- Exercise instructions -
Set down every entry exactly as it stands, omitting any picture.

- Data for this task -

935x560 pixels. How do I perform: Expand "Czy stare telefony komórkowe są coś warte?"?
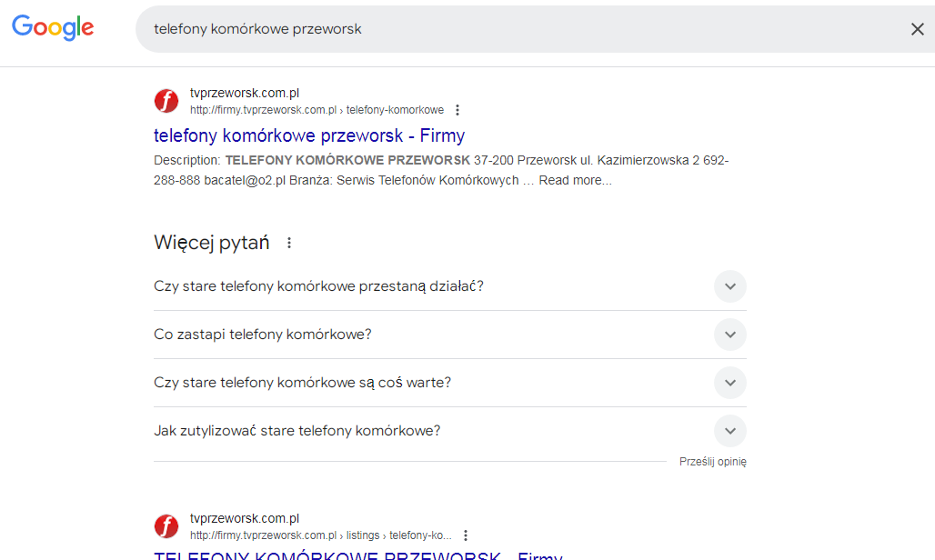tap(729, 383)
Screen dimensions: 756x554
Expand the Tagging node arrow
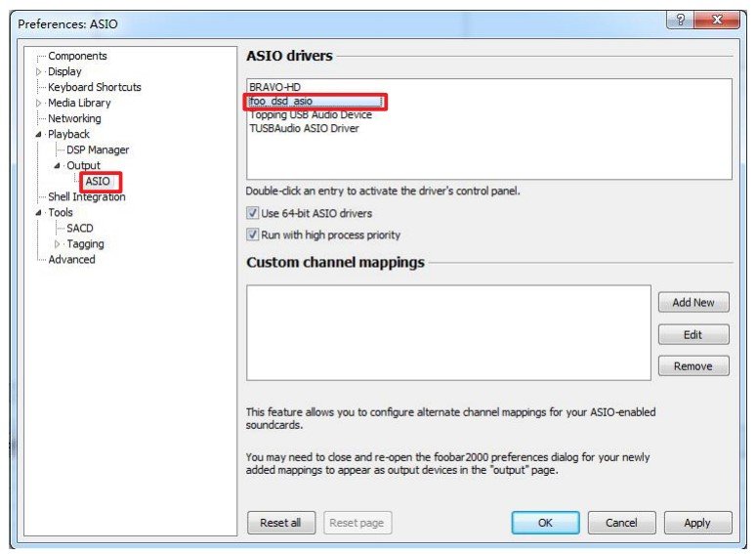[x=58, y=244]
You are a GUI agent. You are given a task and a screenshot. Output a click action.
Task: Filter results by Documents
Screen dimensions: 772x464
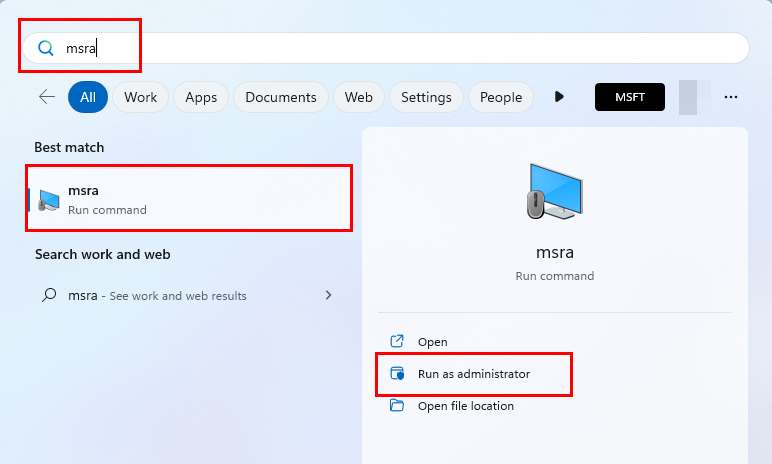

- Answer space -
935x560 pixels. How do I perform: Expand "Czy stare telefony komórkowe są coś warte?"?
tap(729, 383)
Screen dimensions: 756x554
Expand the Tagging node arrow
[x=58, y=244]
You are a GUI agent. You are given a task and a screenshot. Output a click action.
Task: Filter results by Documents
Screen dimensions: 772x464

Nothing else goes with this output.